According to Chinese Food Therapy: "Each taste acts on or has direct influence on a specific vital organ... Sweet acts on the spleen and stomach helping digestion and neutralizing the toxic effects of other foods. Sour acts on the liver and gall bladder and controls diarrhea and excessive perspiration. Bitter acts on the heart and small intestine and reduces body heat and excessive fluids and induces diarrhea. Salty foods act on the kidneys and bladder and soften hardness of muscles or glands. Pungent acts on the lungs and large intestine and induces perspiration and promotes energy circulation."

MEDICAL USES OF FOOD Apart from maintaining general health, foods can be utilised more specifically to deal with health problems and even medical emergencies. For example, eating an apple is recommended as a quick way to sober up after drinking too much alcohol. Some medical uses of food, compiled by Dr. David Chan:
STOP BLEEDING: Black fungus, chestnut, Chicken eggshell, cottonseed, cuttlebone, guava, lotus plumule, spinach, vinegar.
REDUCE STOMACH ACID: Chicken eggshell, cuttlebone.
STOP PERSPIRATION: Oyster shell, peach.
INDUCE PERSPIRATION: Cinnamon twig, coriander, ginger, green onion, marjoram, rosemary.
PROMOTE URINATION: Asparagus, barley, Chinese cabbage, carrot, Chinese wax gourd, coconut, coffee, corn silk, cucumber, grape, hops, Job's tears, kidney bean, lettuce, mandarin orange, mango, mung bean, muskmelon, onion, pineapple, plum, star fruit, sugar cane juice, water chestnut, watermelon.
CLEAR TOXINS: Abalone, banana, bean curd, black soybean, castor bean, cherry seed, chicken egg white, Chinese wax gourd, clam (freshwater), cucumber, date (red & black), fig, honey, Job's tears, kohlrabi, radish, salt, sesame oil, small red bean, star fruit, vinegar.

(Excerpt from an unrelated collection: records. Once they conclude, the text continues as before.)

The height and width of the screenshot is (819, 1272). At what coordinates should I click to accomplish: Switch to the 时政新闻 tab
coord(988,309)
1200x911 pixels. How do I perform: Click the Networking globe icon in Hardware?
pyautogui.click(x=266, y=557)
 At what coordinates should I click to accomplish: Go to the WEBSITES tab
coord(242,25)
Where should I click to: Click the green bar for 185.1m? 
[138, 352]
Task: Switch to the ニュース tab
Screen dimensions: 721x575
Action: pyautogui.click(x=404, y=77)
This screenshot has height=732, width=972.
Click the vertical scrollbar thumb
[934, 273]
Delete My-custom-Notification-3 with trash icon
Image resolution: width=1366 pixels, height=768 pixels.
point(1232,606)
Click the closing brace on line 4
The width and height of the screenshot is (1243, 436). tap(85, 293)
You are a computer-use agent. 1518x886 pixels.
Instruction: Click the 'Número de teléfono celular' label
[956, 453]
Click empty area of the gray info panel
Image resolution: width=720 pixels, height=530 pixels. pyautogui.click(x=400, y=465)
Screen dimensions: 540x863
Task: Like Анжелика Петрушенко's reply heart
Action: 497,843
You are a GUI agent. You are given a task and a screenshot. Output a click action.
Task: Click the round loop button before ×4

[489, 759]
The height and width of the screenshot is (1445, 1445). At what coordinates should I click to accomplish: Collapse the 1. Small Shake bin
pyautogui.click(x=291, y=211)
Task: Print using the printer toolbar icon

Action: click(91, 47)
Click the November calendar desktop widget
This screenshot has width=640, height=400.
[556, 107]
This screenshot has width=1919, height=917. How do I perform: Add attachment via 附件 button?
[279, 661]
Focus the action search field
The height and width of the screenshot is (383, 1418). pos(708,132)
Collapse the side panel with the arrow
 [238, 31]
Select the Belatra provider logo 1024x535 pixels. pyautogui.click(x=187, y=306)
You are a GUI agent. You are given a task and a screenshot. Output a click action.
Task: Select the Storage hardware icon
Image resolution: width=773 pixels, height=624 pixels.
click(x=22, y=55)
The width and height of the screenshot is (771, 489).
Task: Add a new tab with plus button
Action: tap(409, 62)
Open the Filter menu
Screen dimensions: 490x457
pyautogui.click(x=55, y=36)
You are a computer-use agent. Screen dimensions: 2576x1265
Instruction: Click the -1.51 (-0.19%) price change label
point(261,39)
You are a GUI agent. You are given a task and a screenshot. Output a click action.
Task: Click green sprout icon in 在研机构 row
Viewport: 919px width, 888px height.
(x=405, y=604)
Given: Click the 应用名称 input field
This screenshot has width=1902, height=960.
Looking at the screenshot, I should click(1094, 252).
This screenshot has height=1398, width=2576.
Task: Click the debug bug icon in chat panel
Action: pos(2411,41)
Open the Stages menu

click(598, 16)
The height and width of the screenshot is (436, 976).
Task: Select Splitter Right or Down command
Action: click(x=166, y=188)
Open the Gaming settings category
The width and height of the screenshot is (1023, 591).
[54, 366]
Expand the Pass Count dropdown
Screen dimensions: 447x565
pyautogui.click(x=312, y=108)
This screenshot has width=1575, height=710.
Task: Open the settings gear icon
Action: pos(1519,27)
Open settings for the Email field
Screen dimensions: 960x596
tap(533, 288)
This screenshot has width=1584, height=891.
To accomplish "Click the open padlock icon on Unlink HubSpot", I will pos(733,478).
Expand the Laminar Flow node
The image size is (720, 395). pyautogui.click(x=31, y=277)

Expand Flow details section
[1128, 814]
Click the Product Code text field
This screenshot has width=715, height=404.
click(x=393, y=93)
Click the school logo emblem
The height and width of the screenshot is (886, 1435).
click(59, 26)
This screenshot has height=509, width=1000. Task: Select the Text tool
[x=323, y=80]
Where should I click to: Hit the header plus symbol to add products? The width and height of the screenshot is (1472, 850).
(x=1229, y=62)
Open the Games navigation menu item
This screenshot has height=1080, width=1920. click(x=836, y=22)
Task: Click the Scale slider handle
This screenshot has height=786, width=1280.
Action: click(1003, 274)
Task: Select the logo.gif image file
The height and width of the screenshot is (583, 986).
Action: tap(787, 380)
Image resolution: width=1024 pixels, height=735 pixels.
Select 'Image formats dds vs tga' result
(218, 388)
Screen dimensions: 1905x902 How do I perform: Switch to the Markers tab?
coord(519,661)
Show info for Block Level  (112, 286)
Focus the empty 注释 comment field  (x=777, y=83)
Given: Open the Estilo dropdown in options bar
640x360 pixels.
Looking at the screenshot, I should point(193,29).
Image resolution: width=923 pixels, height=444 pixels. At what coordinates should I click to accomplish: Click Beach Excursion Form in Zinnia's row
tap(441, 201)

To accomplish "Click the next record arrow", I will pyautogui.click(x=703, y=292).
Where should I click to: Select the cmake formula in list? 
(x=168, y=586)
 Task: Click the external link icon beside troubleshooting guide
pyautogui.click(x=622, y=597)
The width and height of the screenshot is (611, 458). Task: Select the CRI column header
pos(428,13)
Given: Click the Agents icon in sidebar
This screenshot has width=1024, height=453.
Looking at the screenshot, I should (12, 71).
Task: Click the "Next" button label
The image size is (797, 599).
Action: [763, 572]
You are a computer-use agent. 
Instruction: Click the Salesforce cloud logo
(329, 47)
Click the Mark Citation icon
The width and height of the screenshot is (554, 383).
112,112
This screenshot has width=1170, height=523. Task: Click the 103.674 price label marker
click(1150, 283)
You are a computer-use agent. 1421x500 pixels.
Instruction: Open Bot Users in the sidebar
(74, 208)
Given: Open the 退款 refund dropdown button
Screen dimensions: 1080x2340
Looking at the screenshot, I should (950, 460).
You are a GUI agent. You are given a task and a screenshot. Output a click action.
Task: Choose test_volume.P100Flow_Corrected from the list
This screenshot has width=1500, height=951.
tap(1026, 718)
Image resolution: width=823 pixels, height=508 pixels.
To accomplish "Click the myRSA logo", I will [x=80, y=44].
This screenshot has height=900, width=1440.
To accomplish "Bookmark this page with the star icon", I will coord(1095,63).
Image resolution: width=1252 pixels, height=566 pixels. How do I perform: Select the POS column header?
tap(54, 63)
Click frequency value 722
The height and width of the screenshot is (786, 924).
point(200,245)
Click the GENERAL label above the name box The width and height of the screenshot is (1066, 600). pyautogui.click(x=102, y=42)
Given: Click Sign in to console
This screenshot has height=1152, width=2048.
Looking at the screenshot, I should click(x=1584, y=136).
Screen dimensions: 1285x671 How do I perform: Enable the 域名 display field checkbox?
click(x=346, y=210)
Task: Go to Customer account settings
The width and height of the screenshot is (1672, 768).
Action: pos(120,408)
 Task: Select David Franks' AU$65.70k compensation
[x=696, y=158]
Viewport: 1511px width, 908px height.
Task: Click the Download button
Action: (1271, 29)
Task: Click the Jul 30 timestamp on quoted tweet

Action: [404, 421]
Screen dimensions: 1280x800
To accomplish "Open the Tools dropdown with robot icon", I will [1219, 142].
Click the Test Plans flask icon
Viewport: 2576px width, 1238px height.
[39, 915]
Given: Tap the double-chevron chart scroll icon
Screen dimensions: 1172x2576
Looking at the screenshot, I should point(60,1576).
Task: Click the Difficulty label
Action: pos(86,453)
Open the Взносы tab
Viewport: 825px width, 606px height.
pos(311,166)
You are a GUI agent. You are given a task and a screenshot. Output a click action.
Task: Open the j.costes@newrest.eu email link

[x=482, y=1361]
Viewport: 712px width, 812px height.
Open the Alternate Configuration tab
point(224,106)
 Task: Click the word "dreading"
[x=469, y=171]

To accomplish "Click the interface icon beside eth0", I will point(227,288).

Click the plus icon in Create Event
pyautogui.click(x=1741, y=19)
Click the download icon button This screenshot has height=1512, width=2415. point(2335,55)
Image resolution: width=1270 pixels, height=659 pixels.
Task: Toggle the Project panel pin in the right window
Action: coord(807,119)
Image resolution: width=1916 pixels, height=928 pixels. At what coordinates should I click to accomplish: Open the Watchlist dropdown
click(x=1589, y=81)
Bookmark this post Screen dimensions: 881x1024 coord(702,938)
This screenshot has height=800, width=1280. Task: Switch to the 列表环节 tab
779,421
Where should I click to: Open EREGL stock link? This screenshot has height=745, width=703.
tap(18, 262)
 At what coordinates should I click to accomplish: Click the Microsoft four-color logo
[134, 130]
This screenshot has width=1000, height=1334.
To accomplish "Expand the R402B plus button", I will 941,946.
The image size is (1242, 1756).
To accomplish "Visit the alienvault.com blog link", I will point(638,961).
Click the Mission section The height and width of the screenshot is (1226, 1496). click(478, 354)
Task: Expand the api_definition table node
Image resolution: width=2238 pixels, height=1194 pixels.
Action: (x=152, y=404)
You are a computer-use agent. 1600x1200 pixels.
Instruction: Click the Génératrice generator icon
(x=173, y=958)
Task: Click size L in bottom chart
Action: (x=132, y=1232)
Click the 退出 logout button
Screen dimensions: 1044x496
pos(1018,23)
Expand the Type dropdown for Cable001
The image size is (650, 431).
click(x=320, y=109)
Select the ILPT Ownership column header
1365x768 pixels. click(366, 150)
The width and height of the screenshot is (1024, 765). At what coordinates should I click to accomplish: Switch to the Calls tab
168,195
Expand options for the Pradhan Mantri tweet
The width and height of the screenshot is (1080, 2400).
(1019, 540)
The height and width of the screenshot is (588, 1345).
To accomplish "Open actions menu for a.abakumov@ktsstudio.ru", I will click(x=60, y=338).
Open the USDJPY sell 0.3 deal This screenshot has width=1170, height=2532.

TRANSFORM PHLEGM: Chinese wax gourd, clam (saltwater), longevity fruit, pear, radish, sea grass seaweed.
IMPROVE APPETITE: Green & red pepper, ham.
INDUCE BOWEL MOVEMENT: Castor bean, sesame oil.
LUBRICATE DRYNESS: Bean curd, chicken egg & yolk, honey, maltose, mother's milk, pear, pork, sesame oil, spinach, sugar cane juice, yellow soybean.
LUBRICATE INTESTINES: Bitter & sweet apricot seed, banana, milk, peach, soybean oil, walnut, watermelon.
LUBRICATE LUNGS: Apple, apricot, chicken egg white, ginseng, lily flower, longevity fruit, loquat, mandarin orange, peanuts, persimmon, strawberry, white fungus, white sugar.
PROMOTE BLOOD CIRCULATION: Black soybean, brown sugar, chestnut, eel blood, peach, saffron, and sweet basil, wine.
PROMOTE DIGESTION: Apple, coriander, ginseng, green & red pepper, hops, malt, nutmeg, papaya, pineapple, plum, radish & leaf, sweet basil, tomato.
PROMOTE ENERGY CIRCULATION: Caraway, chive & root, dill seeds, dry mandarin orange peel, fennel, garlic, kumquat, litchi, marjoram, radish leaf, spearmint, star anise, sweet basil, tangerine, tobacco.
PROMOTE MILK SECRETION: Common carp, lettuce.
QUENCH THIRST: Crab apple, cucumber, loquat, mango, muskmelon, persimmon, pineapple.
REDUCE FEVER: Muskmelon, star fruit, water chestnut.